The goal of the exhibition is to open dialogue about the experience of the natural world through real or imagined existence that challenges our own sense of Genius Loci.  Through the experience of art, has the Landscape become an object of imagination rather than an experience?

· Sound Artist Jessica Thompson has researched Lawren Harris’ South End of Maligne Lake (c1925) and created an intimate, connective, digital experience.
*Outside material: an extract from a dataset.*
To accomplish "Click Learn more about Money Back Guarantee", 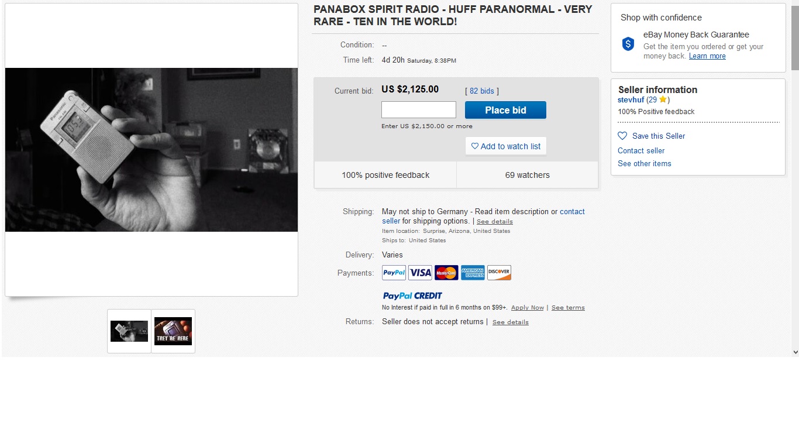I will (707, 56).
The painting will be presented next to her viewer-activated sound landscape composed of GPS mapping and data entry, overlapped onto the public space outside the gallery.

· Unlike Tom Thomson and the Group of Seven, Susan Collacott looks to the Niagara Region for her landscape inspiration. Her lush, masterful brushstrokes and strong, modernist gestures remind us that a personal landscape is never too far away.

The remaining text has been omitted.